One effective way to boost production, improve efficiency, and reduce inventory costs in your shop is to utilize ink-management equipment. This article explores a variety of options available for ink handling, mixing, and dispensing, as well as the benefits these products offer.
By Lori Leaman
When you hear the word inkroom, do you cringe and suddenly have visions of ink-splattered cans crammed onto shelves from floor to ceiling and colorful globs dripping down the shelves and onto the floor? Rarely do screen printers pay as much attention to their ink areas as they do the prepress, production, or finishing departments in their companies. But a clean, organized, and efficiently operated inkroom is just as critical to production consistency and high-quality printing.
Current technology can help you automate your inkroom to match the pace of your prepress and production areas and promote a highly efficient workflow throughout your operation. This article explores essential tools you’ll need for ink storage, dispensing, measuring, and mixing. For in-depth coverage of ink-management software, refer to the article, “Bring Order to Your Inkroom with Ink-Management Software,” in the Oct. 2004 issue of Screen Printing magazine.
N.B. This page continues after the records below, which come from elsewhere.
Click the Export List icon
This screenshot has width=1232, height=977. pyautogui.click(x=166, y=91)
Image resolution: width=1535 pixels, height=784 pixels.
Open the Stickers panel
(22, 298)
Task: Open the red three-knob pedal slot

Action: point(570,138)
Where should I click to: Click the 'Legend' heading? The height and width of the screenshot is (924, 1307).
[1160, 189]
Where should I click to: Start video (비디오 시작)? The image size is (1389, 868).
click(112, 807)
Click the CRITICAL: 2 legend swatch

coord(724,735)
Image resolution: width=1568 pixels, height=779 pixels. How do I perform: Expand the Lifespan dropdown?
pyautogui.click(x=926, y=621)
Before we dive into the various types of ink-management tools and equipment available to you, it’s important to note that the type of ink you use is a key factor in determining the type of equipment you’ll need to purchase. Whether you use plastisol, water-based, UV-curable, solvent-based, or specialized inks—in ready for use (RFU) form or as pigment and base mixing system—the varying properties of the inks will influence which equipment is best suited to your applications.
Storing the ink
Let’s begin with the basics. Your inkroom should be stocked with plenty of buckets, spatulas, scoops, stir sticks, and plastic or metal cups. You can find these tools at a local hardware store or through a supplier of screen-printing products. Stainless-steel spatulas and scoops are recommended, as wooden tools can leave splinters in the ink, causing image defects and wreaking havoc when the job goes to press. Cups can be purchased at a grocery store, but you’ll need to make sure the cups do not have a wax coating, as the wax may contaminate the ink during stirring.